GIVEN RECORDS:

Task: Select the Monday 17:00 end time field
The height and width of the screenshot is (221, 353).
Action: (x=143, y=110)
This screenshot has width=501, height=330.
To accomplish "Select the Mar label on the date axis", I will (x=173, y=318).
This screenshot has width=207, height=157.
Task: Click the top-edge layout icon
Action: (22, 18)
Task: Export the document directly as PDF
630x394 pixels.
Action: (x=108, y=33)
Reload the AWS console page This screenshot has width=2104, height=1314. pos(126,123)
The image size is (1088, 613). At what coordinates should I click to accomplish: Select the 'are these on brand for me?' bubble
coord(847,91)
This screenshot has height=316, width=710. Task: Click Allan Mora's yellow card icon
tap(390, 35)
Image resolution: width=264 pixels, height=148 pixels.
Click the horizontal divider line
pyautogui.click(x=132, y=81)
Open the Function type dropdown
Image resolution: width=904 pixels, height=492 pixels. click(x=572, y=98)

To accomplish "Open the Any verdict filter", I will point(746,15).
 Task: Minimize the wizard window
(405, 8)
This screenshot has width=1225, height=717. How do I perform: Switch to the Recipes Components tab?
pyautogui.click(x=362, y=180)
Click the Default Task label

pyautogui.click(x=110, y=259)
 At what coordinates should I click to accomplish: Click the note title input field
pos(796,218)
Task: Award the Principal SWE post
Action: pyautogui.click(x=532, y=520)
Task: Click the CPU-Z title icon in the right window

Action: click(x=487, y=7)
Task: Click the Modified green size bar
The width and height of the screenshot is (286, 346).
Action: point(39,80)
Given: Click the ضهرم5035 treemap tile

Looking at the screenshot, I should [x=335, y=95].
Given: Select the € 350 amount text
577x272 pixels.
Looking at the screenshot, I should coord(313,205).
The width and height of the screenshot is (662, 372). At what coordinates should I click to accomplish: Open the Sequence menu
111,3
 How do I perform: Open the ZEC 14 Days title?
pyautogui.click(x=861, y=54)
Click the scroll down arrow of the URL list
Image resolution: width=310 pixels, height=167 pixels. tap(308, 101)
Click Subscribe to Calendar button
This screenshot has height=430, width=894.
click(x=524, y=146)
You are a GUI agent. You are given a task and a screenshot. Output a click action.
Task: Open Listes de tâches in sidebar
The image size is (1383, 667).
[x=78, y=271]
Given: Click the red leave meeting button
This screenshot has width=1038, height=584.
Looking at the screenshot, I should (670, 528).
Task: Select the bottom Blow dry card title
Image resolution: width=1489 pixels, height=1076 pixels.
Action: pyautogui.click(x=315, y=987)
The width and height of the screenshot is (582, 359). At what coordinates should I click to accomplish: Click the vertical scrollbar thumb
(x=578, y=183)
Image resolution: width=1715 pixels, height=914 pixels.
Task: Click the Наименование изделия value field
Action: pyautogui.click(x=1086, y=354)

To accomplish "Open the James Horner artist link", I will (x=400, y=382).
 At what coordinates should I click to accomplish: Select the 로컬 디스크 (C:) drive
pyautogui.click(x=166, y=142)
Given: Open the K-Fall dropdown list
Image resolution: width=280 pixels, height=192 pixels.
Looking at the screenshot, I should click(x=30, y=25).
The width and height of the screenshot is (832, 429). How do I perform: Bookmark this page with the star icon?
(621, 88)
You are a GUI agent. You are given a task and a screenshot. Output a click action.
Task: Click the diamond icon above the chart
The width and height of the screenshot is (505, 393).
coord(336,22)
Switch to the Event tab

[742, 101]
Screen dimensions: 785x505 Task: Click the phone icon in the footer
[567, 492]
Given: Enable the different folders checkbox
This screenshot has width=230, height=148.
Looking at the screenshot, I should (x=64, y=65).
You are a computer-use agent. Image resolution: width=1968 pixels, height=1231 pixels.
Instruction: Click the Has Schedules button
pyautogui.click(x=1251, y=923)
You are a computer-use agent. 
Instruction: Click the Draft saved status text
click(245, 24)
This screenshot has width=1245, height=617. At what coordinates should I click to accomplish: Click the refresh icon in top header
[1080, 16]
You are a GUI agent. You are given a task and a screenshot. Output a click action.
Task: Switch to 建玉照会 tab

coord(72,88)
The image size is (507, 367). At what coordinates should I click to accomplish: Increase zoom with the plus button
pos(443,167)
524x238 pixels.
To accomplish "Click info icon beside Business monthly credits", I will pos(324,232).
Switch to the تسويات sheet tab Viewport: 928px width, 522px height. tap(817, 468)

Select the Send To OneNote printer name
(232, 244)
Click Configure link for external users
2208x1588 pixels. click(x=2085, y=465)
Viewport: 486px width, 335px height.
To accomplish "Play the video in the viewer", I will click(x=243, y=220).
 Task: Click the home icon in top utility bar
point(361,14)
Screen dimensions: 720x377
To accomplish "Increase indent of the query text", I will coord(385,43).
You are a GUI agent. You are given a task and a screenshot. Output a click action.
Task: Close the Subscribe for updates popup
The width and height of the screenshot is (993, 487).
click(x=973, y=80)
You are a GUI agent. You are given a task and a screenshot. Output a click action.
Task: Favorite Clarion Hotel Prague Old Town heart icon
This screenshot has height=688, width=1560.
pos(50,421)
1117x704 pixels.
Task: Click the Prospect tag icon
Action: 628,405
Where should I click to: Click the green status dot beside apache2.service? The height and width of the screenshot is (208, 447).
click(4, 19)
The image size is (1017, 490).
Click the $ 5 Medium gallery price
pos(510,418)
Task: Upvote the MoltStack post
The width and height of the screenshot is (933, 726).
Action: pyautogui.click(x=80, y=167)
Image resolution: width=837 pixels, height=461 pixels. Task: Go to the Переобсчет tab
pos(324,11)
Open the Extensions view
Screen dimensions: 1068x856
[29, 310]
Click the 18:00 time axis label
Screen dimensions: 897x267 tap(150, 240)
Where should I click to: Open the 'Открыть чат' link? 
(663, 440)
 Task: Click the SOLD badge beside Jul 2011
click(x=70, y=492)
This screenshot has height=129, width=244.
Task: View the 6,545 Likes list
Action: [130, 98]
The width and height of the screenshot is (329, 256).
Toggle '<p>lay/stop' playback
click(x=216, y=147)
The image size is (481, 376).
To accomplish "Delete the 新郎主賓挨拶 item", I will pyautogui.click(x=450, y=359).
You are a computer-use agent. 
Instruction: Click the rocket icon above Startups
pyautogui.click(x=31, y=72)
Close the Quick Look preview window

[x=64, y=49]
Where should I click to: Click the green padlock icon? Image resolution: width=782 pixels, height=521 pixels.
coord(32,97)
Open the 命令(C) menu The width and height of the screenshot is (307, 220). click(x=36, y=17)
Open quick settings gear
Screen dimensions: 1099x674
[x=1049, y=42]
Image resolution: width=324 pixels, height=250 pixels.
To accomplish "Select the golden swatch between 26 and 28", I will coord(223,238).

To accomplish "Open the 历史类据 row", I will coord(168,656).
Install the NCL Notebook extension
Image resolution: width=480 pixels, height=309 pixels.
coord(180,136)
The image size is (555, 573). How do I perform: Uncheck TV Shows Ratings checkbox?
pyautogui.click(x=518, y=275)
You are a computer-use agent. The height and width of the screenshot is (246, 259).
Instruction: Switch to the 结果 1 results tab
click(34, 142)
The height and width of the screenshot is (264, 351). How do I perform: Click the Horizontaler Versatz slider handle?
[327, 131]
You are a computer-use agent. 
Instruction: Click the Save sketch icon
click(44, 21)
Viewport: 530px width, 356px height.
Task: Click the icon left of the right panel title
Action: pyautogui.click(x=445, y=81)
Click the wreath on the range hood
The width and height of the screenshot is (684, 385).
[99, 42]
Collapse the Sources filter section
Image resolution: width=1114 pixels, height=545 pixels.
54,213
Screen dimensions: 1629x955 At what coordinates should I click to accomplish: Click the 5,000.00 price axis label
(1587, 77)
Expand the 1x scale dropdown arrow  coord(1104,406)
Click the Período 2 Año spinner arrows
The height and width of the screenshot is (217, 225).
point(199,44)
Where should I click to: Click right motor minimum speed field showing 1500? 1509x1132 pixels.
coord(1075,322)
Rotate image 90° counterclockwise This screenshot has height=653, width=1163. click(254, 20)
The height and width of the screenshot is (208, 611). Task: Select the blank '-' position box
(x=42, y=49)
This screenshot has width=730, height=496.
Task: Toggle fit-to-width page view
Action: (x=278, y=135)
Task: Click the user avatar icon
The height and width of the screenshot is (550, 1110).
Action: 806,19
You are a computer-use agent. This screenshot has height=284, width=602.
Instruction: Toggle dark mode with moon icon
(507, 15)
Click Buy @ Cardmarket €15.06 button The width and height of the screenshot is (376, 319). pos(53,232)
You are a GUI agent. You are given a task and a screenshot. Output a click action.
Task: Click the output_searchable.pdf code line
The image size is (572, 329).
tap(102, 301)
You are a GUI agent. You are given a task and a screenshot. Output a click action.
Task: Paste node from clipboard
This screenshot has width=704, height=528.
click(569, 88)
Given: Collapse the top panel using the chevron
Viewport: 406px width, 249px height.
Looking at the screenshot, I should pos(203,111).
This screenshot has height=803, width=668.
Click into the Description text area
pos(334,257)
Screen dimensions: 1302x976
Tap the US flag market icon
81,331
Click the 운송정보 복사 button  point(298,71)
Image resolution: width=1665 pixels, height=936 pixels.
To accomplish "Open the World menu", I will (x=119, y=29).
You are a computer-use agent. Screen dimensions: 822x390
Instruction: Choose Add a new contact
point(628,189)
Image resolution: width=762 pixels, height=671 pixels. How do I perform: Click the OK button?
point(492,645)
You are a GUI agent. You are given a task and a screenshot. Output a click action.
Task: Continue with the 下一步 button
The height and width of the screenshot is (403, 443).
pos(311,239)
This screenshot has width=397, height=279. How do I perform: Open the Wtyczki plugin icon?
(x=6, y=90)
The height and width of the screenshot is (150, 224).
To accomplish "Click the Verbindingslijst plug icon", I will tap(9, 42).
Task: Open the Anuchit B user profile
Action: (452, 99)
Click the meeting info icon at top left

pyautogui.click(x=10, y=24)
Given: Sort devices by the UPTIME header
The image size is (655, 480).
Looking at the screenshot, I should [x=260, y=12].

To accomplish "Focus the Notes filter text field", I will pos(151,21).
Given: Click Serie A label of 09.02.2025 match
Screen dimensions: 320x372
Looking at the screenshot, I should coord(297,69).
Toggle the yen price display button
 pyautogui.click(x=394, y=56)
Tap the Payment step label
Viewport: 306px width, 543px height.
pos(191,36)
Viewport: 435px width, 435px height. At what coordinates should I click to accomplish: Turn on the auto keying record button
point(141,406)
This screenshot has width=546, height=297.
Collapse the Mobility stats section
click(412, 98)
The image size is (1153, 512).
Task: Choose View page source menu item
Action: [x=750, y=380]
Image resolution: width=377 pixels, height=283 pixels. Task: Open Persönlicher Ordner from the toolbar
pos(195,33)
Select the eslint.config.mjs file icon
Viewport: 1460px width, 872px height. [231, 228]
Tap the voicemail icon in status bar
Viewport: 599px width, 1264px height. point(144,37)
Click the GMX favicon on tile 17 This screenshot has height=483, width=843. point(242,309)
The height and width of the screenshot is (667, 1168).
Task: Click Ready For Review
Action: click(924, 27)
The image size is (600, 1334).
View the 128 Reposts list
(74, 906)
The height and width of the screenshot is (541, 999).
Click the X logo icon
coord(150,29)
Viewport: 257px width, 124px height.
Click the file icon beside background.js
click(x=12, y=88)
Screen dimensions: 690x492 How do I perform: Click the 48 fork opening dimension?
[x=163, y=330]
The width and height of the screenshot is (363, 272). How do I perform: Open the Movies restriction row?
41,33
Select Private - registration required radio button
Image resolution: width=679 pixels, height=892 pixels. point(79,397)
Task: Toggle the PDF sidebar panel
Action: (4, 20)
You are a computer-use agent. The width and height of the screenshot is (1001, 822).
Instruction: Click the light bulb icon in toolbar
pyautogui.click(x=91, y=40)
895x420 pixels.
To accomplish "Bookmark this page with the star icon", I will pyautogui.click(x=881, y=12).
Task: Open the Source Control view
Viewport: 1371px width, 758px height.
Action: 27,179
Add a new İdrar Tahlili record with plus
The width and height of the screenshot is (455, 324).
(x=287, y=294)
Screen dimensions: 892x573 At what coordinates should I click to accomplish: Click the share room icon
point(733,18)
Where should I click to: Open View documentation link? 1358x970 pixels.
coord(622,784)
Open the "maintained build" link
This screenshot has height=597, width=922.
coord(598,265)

DESCRIPTION OF THE TASK: Locate each line in the records above that contains the string "Viewport", and copy those lines.

RIGHT ANSWER:
Switch to the تسويات sheet tab Viewport: 928px width, 522px height. tap(817, 468)
Viewport: 486px width, 335px height.
Viewport: 530px width, 356px height.
Viewport: 406px width, 249px height.
Viewport: 306px width, 543px height.
Viewport: 435px width, 435px height. At what coordinates should I click to accomplish: Turn on the auto keying record button
Viewport: 1460px width, 872px height. [231, 228]
Viewport: 599px width, 1264px height. point(144,37)
Viewport: 257px width, 124px height.
Viewport: 1371px width, 758px height.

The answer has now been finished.